Incidentally, we've been running this in production for a week with no problems.
Comment #10
dwightaspinwall commentedI've made an improved patch (against dev), Replaces the above patches and does the following:
1. Removes the expire interval concept as this is now unnecessary given that long sessions table locks are avoided I.e. only one {sessions} row is deleted at a time.
2. Doesn't included enable/disable as this in unnecessary for the same reason as #1.
3. Retains the maximum deletions per invocation as this is important to avoid long-running cron jobs.
4. New install file (cleans up variable deletion code).
Marking this as critical because enabling this module as currently written in a production environment with a large session table will lock up the site under a common database configuration (mysql, myisam).
Comment #11
dwightaspinwall commentedComment #12
xurizaemonI believe DELETE ... LIMIT is invalid except in certain DBs (MySQL). This patch may need to check for a supported engine before applying the limit. The question was raised above but I don't see an answer to the question. Doesn't appear valid for Postgres.
Comment #13
dwightaspinwall commentedThe patch doesn't use the LIMIT clause in the DELETE statement. It cursors over candidate rows using SELECT and does individual DELETEs by session id.
Comment #14
dwightaspinwall commentedComment #15
dwightaspinwall commentedI think we need to get this committed. Khalid, if you'd like a co-maintainer let me know; glad to help.
Comment #16
kbahey commentedNeed someone to test this on a large database and report back.

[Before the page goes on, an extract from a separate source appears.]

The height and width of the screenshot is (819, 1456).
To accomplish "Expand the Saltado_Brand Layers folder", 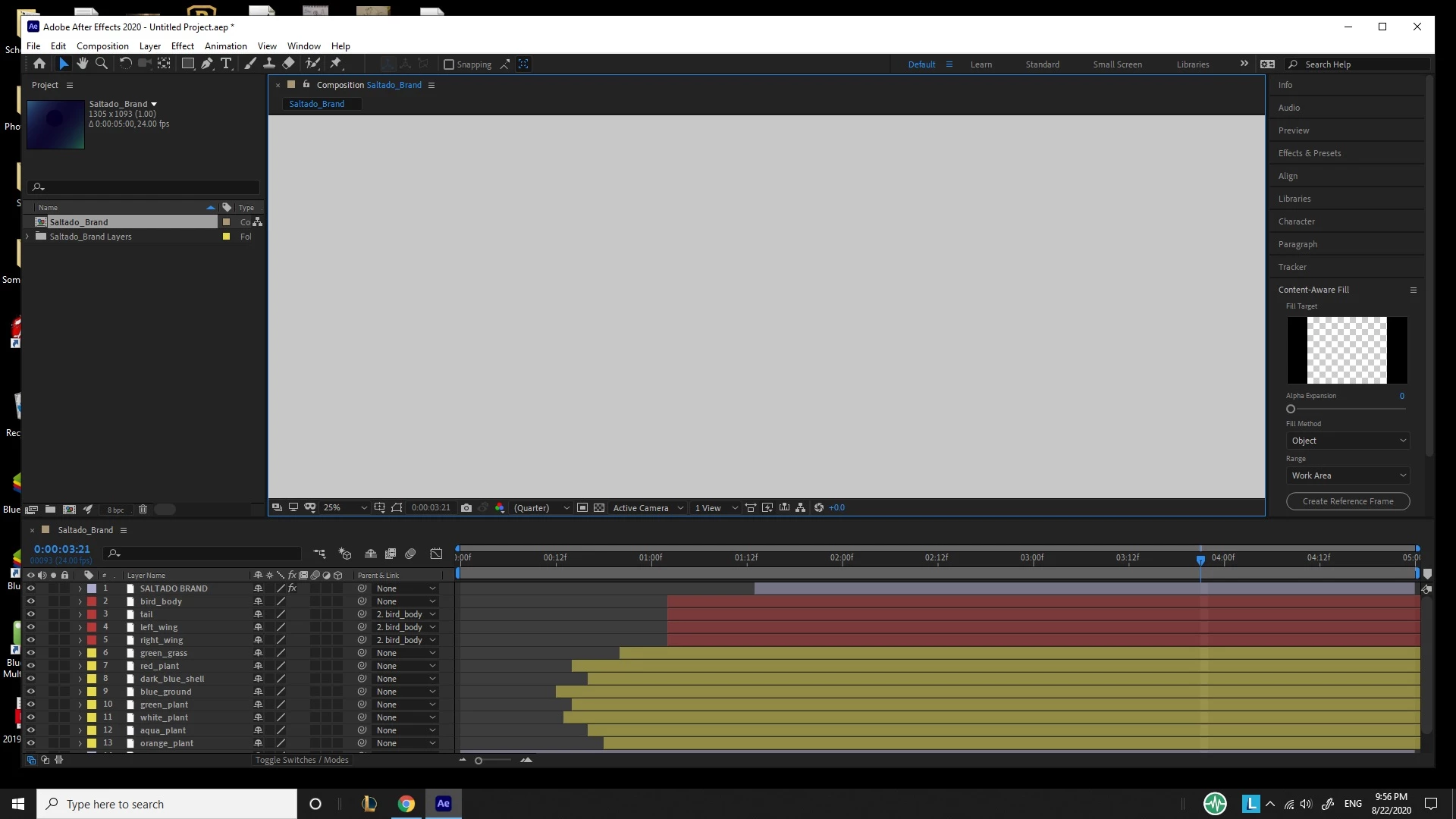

I am concerned that this cursor approach will be too slow and resource intensive.
Comment #17
dwightaspinwall commentedThe maximum number of deletions per cron invocation (SESSION_EXPIRE_MAX_DELETIONS) is user-settable, and by default is 1000, which perhaps should be set by default to 100 for sites on underpowered stacks.
Can you define what you mean by large database? We have 200,000 users on http://www.hci.org. I started running this module (modified with the above patch) against the site when {sessions} had over 5,000,000 rows. Does that qualify?
Comment #18
dwightaspinwall commentedBump. This issue has been running for eight weeks. Time to get this code committed unless there are valid objections.
Comment #19
xurizaemonRTBC. 2.2M entries in session_expire on a moderately powered webserver, no significant delay while cron runs.
Much better than the status quo of having the site hang when session_expire_cron runs, too :)
Backport to D5 attached.
Comment #20
dwightaspinwall commentedThanks grobot. kbahey, can you update on your plans to get this into a release?
I reiterate my offer to co-maintain this module.
Comment #21
xurizaemonD6 patch for Git (I've used format-patch but please credit Dwight, not me). Just a re-roll of Dwight's earlier work.
The only effective changes are (1) retention of Khalid's copyright message and (2) correct attribution of the watchdog stmt as being from this module, not cron module. I don't either merits a separate issue.
Related issues -
* #263130: Big session tables can crash SQL server
* #559814: Sessions table (InnoDB) locked when expired sessions are being deleted
Comment #22
dwightaspinwall commentedThanks grobot. Unfortunately, it doesn't appear that this module is being maintained. Khalid - what's the maintenance status on this module?
Comment #23
rmiddle commentedCommitted to the dev branch on both the 6.x and 7.x branch but wasn't in time for the alpha1 release will be in the alpha2 release.
Thanks
Robert